Instructions for the task:
Set each entry down verbatim, omitting images.

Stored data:
---

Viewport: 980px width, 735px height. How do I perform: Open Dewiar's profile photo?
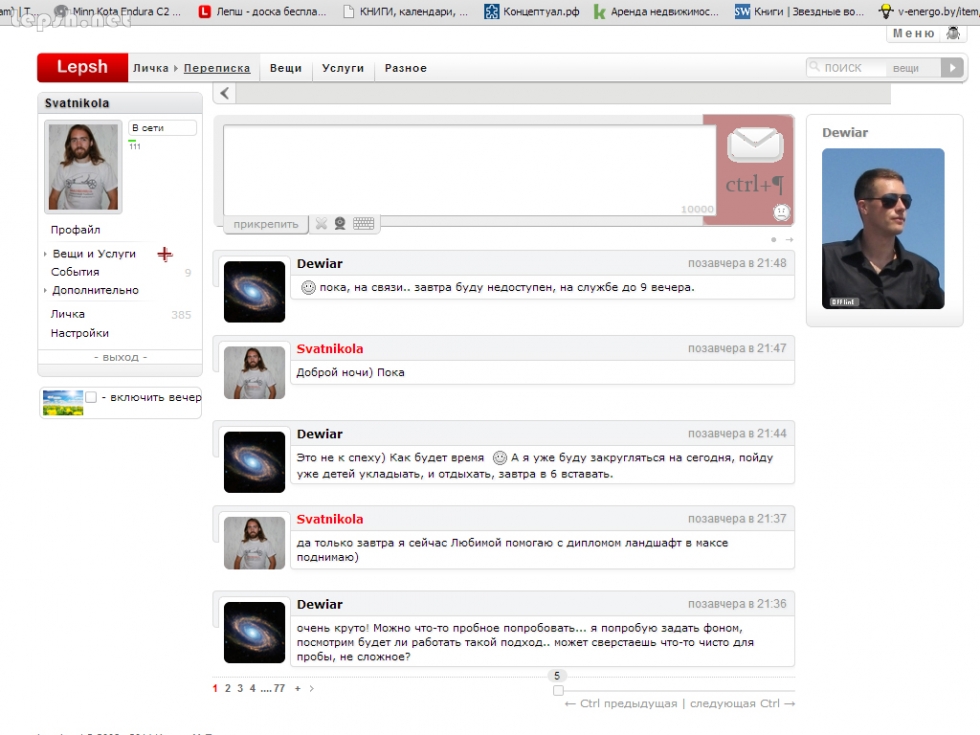click(883, 229)
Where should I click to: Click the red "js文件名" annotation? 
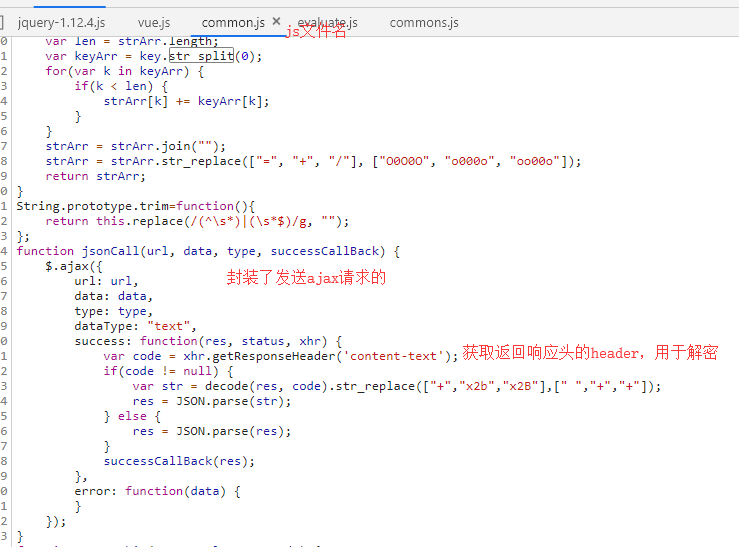pyautogui.click(x=317, y=32)
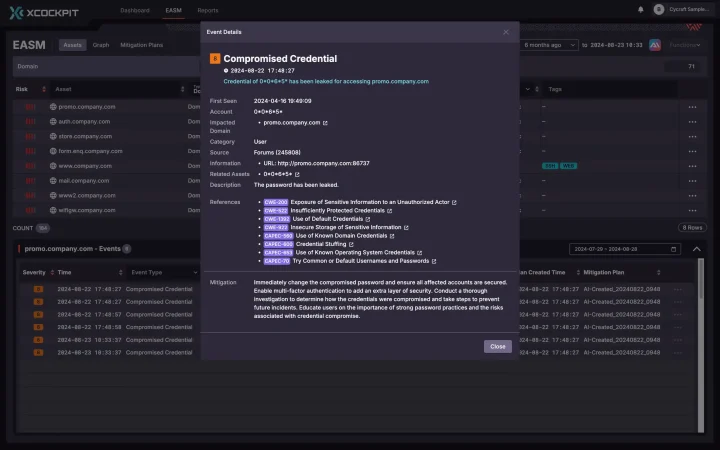Sort events by Severity column
The image size is (720, 450).
pos(35,272)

---

Response box:
Viewport: 980px width, 735px height. How do I perform: Open Dewiar's profile photo?
click(883, 229)
Where should I click to: Click the red "js文件名" annotation? 
pyautogui.click(x=317, y=32)
Sort events by Severity column
The image size is (720, 450).
pos(35,272)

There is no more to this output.